The objective of this work was to develop protocols to selectively extract prokaryotic DNA from soils, representative of the whole community, amenable to high-throughput whole genome shotgun sequencing. Prokaryotic cells were extracted from soils by blending, followed by gradient centrifugation. Detergent (sodium deoxycholate) was required for complete dispersion of soil aggregates and detachment of prokaryotic cells from a broad range of soil types. Repeated extractions of a given soil sample were critical to maximize cell yield. Furthermore, cells obtained through repeated extractions captured unique prokaryotic assemblages that would otherwise have been missed in single-pass extractions.

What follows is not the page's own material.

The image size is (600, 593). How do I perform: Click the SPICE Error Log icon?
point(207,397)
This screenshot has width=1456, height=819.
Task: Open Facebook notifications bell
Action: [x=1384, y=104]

DNA was isolated from extracted cells using one of the following treatments: i) lysozyme–SDS–proteinase K (enzymatic) digestion; ii) potassium ethyl xanthogenate digestion; or iii) enzymatic digestion of cells embedded in agarose plugs. In addition, these methods were compared to a commercial bead-beating extraction kit (MoBio UltraClean). Of the indirect DNA extraction methods, plug digestion generated the largest yields (up to 70% of yields obtained by direct DNA extraction) of high-molecular weight DNA (>400 kb). Thus, plug digestion is amenable to large-insert metagenomic library construction and analysis. Comparisons of banding patterns generated by RAPD-PCR and DGGE indicated that sequence composition and inferred community composition of a given extract varied greatly with DNA isolation method. While overall diversity did not change significantly with the cell lysis method, analysis of 16S rRNA gene clone libraries revealed that each extraction procedure produced unique distributions of prokaryotic phyla within the sample population.